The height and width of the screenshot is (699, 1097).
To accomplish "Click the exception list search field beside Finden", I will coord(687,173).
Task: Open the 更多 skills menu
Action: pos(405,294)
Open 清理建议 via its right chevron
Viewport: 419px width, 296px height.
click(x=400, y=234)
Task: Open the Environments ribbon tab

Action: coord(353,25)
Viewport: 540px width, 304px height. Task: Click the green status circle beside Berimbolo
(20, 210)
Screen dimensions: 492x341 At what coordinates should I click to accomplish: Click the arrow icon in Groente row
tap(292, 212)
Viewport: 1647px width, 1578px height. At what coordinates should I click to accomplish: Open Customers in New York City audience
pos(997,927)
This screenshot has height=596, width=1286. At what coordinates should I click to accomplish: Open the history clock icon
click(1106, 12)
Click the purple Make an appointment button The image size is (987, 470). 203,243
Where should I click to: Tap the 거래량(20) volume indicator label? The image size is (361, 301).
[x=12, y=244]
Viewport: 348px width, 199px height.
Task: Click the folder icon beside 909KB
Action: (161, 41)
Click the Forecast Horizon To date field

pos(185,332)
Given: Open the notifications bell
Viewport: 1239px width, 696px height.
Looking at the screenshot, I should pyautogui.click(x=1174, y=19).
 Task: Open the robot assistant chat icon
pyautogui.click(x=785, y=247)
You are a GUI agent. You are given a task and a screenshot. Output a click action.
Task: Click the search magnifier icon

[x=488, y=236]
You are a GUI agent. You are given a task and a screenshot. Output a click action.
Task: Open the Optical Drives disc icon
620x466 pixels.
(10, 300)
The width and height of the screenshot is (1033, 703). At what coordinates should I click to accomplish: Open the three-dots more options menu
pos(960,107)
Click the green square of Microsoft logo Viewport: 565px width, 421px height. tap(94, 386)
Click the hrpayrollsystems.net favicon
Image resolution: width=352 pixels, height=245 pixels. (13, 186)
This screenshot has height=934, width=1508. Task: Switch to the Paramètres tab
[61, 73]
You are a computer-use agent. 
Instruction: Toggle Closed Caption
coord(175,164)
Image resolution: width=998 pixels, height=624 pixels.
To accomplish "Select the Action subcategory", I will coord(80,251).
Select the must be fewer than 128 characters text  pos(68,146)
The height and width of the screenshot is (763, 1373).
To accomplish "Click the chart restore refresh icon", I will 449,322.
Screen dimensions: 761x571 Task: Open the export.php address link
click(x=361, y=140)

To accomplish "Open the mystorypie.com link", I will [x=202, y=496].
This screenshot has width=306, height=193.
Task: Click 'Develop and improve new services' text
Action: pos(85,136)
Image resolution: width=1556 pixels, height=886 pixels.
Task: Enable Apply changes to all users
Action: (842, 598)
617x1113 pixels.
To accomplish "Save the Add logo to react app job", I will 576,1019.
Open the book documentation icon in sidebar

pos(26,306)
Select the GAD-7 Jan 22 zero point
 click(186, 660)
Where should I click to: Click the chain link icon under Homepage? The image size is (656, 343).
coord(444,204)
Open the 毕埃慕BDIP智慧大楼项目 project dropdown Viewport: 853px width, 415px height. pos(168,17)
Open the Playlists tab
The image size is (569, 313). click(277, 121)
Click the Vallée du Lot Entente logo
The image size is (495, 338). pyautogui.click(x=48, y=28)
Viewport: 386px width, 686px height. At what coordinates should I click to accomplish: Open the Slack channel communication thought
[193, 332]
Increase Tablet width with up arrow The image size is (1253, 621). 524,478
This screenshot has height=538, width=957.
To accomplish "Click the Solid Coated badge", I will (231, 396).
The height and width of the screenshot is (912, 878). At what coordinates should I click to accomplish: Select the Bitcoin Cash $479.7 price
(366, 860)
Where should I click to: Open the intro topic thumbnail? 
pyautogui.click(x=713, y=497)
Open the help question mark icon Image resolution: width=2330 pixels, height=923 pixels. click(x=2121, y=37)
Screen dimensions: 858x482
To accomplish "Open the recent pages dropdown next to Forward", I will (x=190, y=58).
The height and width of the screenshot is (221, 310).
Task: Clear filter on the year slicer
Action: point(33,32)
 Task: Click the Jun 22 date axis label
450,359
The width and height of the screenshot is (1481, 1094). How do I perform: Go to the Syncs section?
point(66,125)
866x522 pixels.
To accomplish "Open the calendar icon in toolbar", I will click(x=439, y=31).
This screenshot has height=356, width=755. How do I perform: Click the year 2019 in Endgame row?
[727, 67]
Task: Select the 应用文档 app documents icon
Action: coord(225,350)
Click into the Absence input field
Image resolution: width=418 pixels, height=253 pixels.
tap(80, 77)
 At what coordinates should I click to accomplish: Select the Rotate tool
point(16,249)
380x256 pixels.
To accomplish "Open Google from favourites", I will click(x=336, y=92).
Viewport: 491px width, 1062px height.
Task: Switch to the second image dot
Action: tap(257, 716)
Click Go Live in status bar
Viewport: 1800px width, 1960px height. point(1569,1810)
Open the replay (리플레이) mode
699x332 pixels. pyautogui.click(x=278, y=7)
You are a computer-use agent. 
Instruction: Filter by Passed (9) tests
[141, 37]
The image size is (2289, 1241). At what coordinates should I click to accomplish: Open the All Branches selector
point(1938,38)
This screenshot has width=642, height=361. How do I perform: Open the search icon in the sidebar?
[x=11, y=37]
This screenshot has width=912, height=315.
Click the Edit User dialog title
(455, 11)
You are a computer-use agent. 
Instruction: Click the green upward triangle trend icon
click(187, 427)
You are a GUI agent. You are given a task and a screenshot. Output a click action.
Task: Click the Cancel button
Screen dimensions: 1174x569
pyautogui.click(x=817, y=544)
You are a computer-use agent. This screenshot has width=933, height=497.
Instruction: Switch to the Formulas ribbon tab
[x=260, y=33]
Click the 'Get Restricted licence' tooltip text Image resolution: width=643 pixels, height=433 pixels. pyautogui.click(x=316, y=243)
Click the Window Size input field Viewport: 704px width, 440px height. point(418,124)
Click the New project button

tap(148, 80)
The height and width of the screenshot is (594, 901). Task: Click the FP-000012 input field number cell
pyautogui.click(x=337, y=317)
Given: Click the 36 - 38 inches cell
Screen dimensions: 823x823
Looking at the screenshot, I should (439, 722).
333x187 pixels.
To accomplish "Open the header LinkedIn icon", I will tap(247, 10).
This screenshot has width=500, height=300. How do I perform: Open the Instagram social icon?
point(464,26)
..............................
#### Task description
Rewrite all of the entries above with "chevron" replaced by "arrow" and everything else left unchanged.

#### Complete answer
The height and width of the screenshot is (699, 1097).
To accomplish "Click the exception list search field beside Finden", I will coord(687,173).
Task: Open the 更多 skills menu
Action: pos(405,294)
Open 清理建议 via its right arrow
Viewport: 419px width, 296px height.
click(x=400, y=234)
Task: Open the Environments ribbon tab

Action: coord(353,25)
Viewport: 540px width, 304px height. Task: Click the green status circle beside Berimbolo
(20, 210)
Screen dimensions: 492x341 At what coordinates should I click to accomplish: Click the arrow icon in Groente row
tap(292, 212)
Viewport: 1647px width, 1578px height. At what coordinates should I click to accomplish: Open Customers in New York City audience
pos(997,927)
This screenshot has height=596, width=1286. At what coordinates should I click to accomplish: Open the history clock icon
click(1106, 12)
Click the purple Make an appointment button The image size is (987, 470). 203,243
Where should I click to: Tap the 거래량(20) volume indicator label? The image size is (361, 301).
[x=12, y=244]
Viewport: 348px width, 199px height.
Task: Click the folder icon beside 909KB
Action: (161, 41)
Click the Forecast Horizon To date field

pos(185,332)
Given: Open the notifications bell
Viewport: 1239px width, 696px height.
Looking at the screenshot, I should pyautogui.click(x=1174, y=19).
 Task: Open the robot assistant chat icon
pyautogui.click(x=785, y=247)
You are a GUI agent. You are given a task and a screenshot. Output a click action.
Task: Click the search magnifier icon

[x=488, y=236]
You are a GUI agent. You are given a task and a screenshot. Output a click action.
Task: Open the Optical Drives disc icon
620x466 pixels.
(10, 300)
The width and height of the screenshot is (1033, 703). At what coordinates should I click to accomplish: Open the three-dots more options menu
pos(960,107)
Click the green square of Microsoft logo Viewport: 565px width, 421px height. tap(94, 386)
Click the hrpayrollsystems.net favicon
Image resolution: width=352 pixels, height=245 pixels. (13, 186)
This screenshot has height=934, width=1508. Task: Switch to the Paramètres tab
[61, 73]
You are a computer-use agent. 
Instruction: Toggle Closed Caption
coord(175,164)
Image resolution: width=998 pixels, height=624 pixels.
To accomplish "Select the Action subcategory", I will coord(80,251).
Select the must be fewer than 128 characters text  pos(68,146)
The height and width of the screenshot is (763, 1373).
To accomplish "Click the chart restore refresh icon", I will 449,322.
Screen dimensions: 761x571 Task: Open the export.php address link
click(x=361, y=140)

To accomplish "Open the mystorypie.com link", I will [x=202, y=496].
This screenshot has width=306, height=193.
Task: Click 'Develop and improve new services' text
Action: pos(85,136)
Image resolution: width=1556 pixels, height=886 pixels.
Task: Enable Apply changes to all users
Action: (842, 598)
617x1113 pixels.
To accomplish "Save the Add logo to react app job", I will 576,1019.
Open the book documentation icon in sidebar

pos(26,306)
Select the GAD-7 Jan 22 zero point
 click(186, 660)
Where should I click to: Click the chain link icon under Homepage? The image size is (656, 343).
coord(444,204)
Open the 毕埃慕BDIP智慧大楼项目 project dropdown Viewport: 853px width, 415px height. pos(168,17)
Open the Playlists tab
The image size is (569, 313). click(277, 121)
Click the Vallée du Lot Entente logo
The image size is (495, 338). pyautogui.click(x=48, y=28)
Viewport: 386px width, 686px height. At what coordinates should I click to accomplish: Open the Slack channel communication thought
[193, 332]
Increase Tablet width with up arrow The image size is (1253, 621). 524,478
This screenshot has height=538, width=957.
To accomplish "Click the Solid Coated badge", I will (231, 396).
The height and width of the screenshot is (912, 878). At what coordinates should I click to accomplish: Select the Bitcoin Cash $479.7 price
(366, 860)
Where should I click to: Open the intro topic thumbnail? 
pyautogui.click(x=713, y=497)
Open the help question mark icon Image resolution: width=2330 pixels, height=923 pixels. click(x=2121, y=37)
Screen dimensions: 858x482
To accomplish "Open the recent pages dropdown next to Forward", I will (x=190, y=58).
The height and width of the screenshot is (221, 310).
Task: Clear filter on the year slicer
Action: point(33,32)
 Task: Click the Jun 22 date axis label
450,359
The width and height of the screenshot is (1481, 1094). How do I perform: Go to the Syncs section?
point(66,125)
866x522 pixels.
To accomplish "Open the calendar icon in toolbar", I will click(x=439, y=31).
This screenshot has height=356, width=755. How do I perform: Click the year 2019 in Endgame row?
[727, 67]
Task: Select the 应用文档 app documents icon
Action: coord(225,350)
Click into the Absence input field
Image resolution: width=418 pixels, height=253 pixels.
tap(80, 77)
 At what coordinates should I click to accomplish: Select the Rotate tool
point(16,249)
380x256 pixels.
To accomplish "Open Google from favourites", I will click(x=336, y=92).
Viewport: 491px width, 1062px height.
Task: Switch to the second image dot
Action: tap(257, 716)
Click Go Live in status bar
Viewport: 1800px width, 1960px height. point(1569,1810)
Open the replay (리플레이) mode
699x332 pixels. pyautogui.click(x=278, y=7)
You are a computer-use agent. 
Instruction: Filter by Passed (9) tests
[141, 37]
The image size is (2289, 1241). At what coordinates should I click to accomplish: Open the All Branches selector
point(1938,38)
This screenshot has width=642, height=361. How do I perform: Open the search icon in the sidebar?
[x=11, y=37]
This screenshot has width=912, height=315.
Click the Edit User dialog title
(455, 11)
You are a computer-use agent. 
Instruction: Click the green upward triangle trend icon
click(187, 427)
You are a GUI agent. You are given a task and a screenshot. Output a click action.
Task: Click the Cancel button
Screen dimensions: 1174x569
pyautogui.click(x=817, y=544)
You are a computer-use agent. This screenshot has width=933, height=497.
Instruction: Switch to the Formulas ribbon tab
[x=260, y=33]
Click the 'Get Restricted licence' tooltip text Image resolution: width=643 pixels, height=433 pixels. pyautogui.click(x=316, y=243)
Click the Window Size input field Viewport: 704px width, 440px height. point(418,124)
Click the New project button

tap(148, 80)
The height and width of the screenshot is (594, 901). Task: Click the FP-000012 input field number cell
pyautogui.click(x=337, y=317)
Given: Click the 36 - 38 inches cell
Screen dimensions: 823x823
Looking at the screenshot, I should (439, 722).
333x187 pixels.
To accomplish "Open the header LinkedIn icon", I will tap(247, 10).
This screenshot has width=500, height=300. How do I perform: Open the Instagram social icon?
point(464,26)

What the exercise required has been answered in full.